■ **RECORDS TO PROCESS**:
Segment Open

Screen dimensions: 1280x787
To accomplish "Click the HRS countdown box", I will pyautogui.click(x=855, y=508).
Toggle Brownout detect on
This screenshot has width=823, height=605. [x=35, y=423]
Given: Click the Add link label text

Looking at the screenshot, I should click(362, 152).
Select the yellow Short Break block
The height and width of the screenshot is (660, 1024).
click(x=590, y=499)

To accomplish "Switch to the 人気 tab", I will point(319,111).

Segment Closed
Segment Open

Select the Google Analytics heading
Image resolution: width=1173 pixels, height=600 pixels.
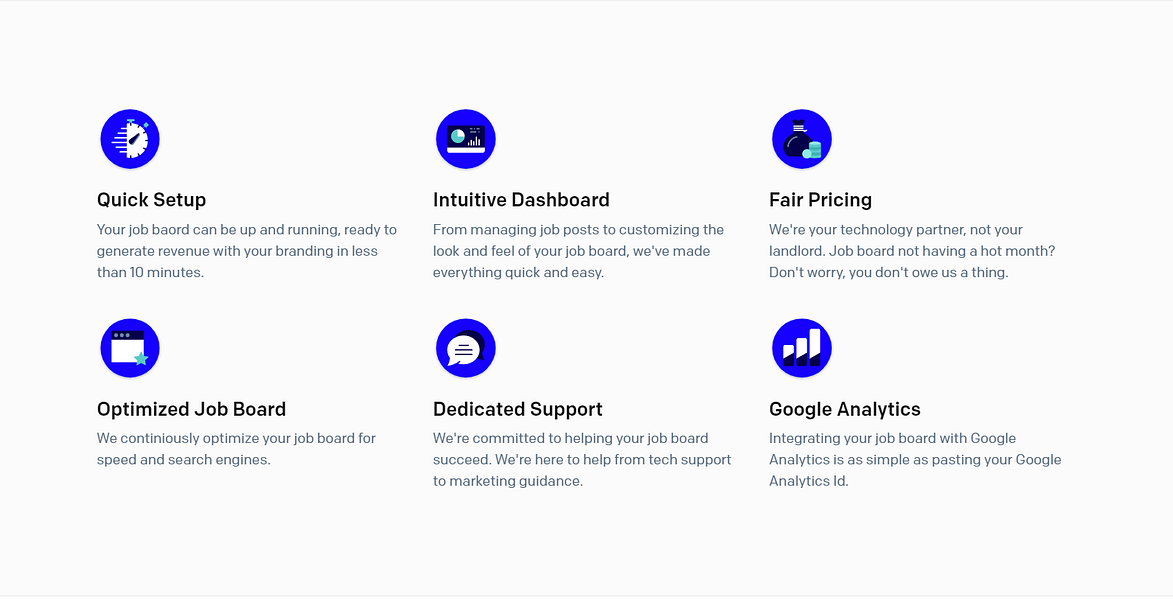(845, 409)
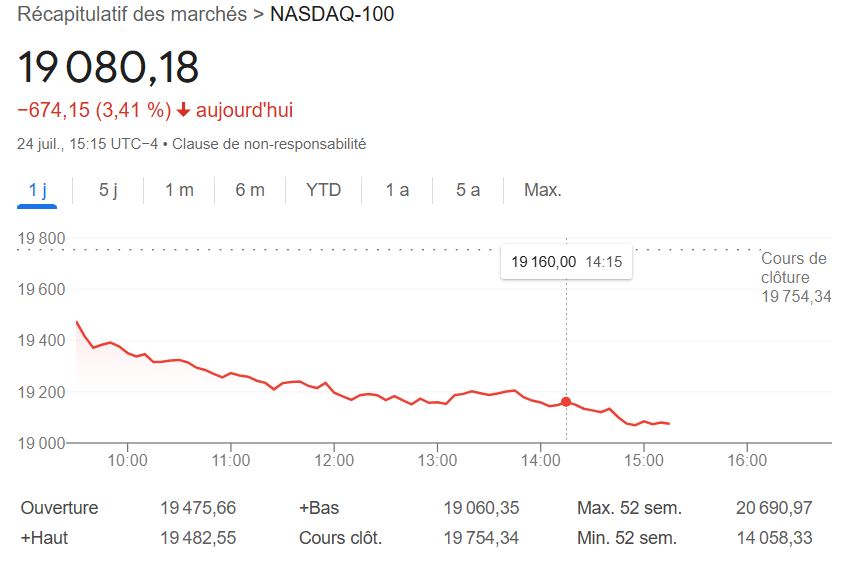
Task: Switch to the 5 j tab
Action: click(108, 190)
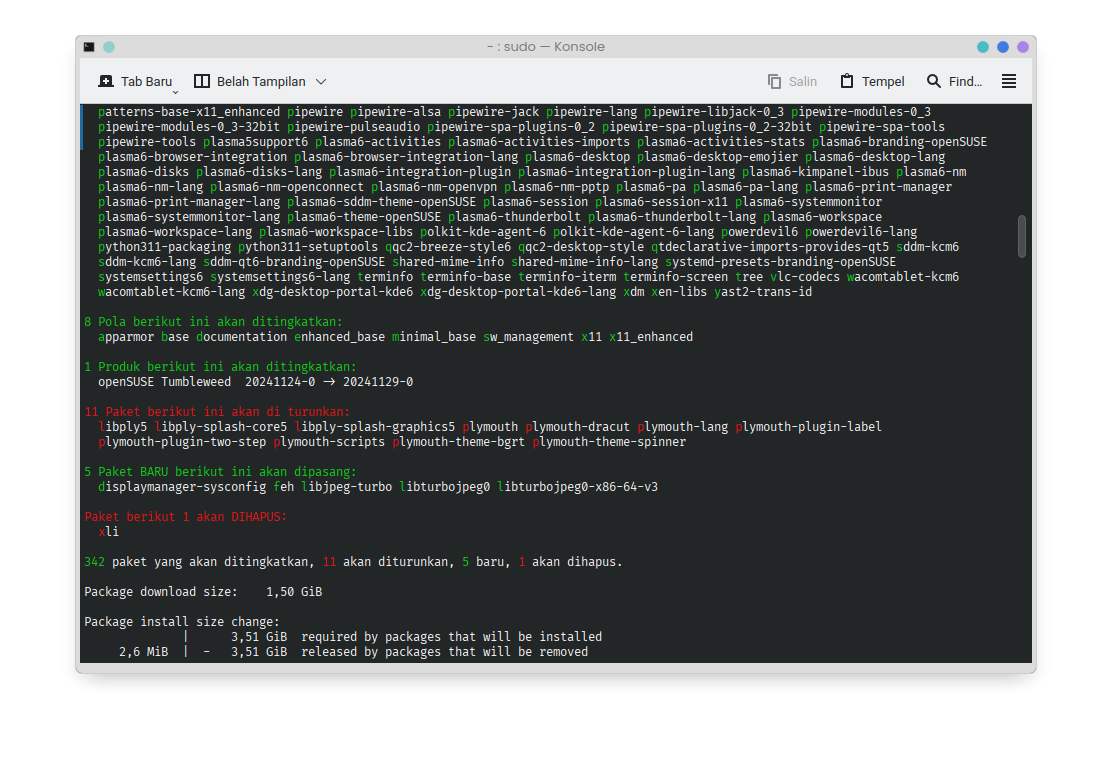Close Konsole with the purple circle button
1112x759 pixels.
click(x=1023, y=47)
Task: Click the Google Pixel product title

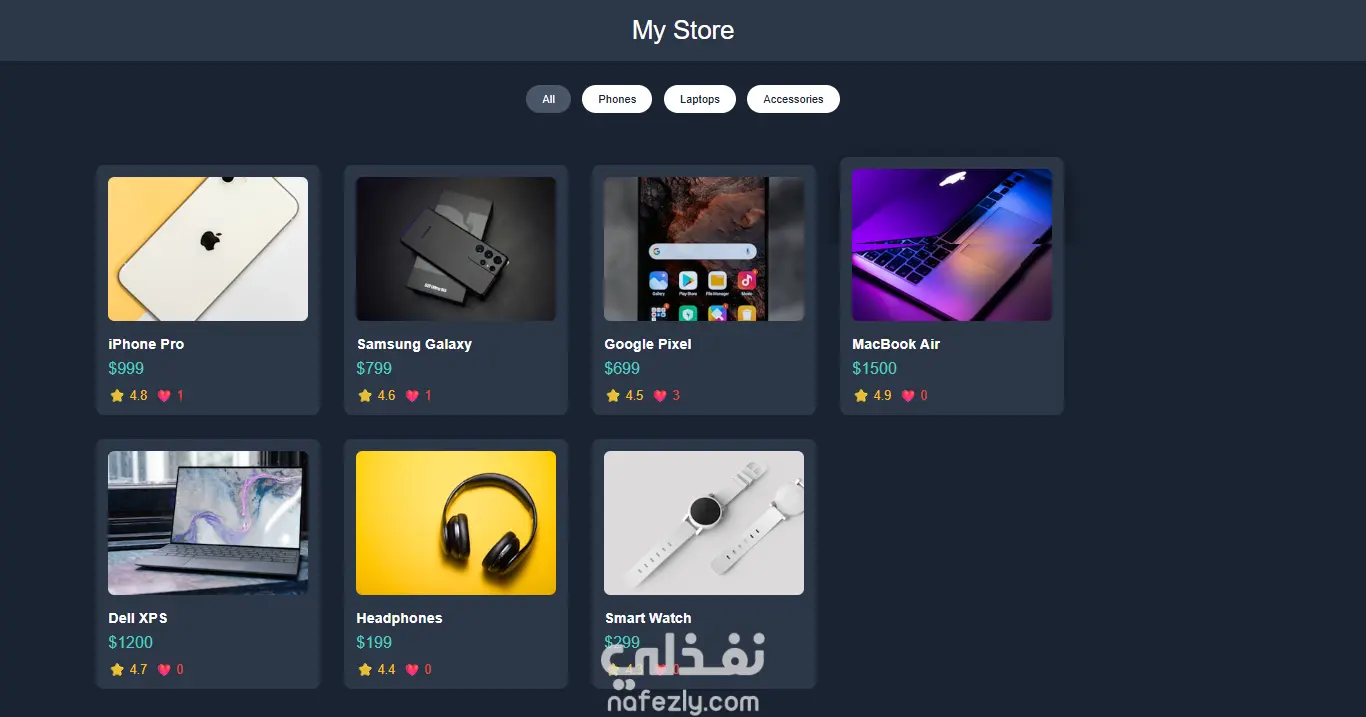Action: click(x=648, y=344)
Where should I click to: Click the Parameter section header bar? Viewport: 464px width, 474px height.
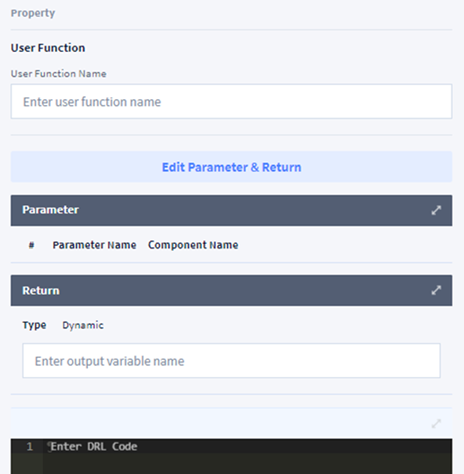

Segment Closed

■ **HOW TO COMPLETE THIS TASK**:
Reproduce each line of the material in which the string "will" occurs.

■ **SOLUTION**:
To accomplish "Click the HRS countdown box", I will pyautogui.click(x=855, y=508).
To accomplish "Switch to the 人気 tab", I will point(319,111).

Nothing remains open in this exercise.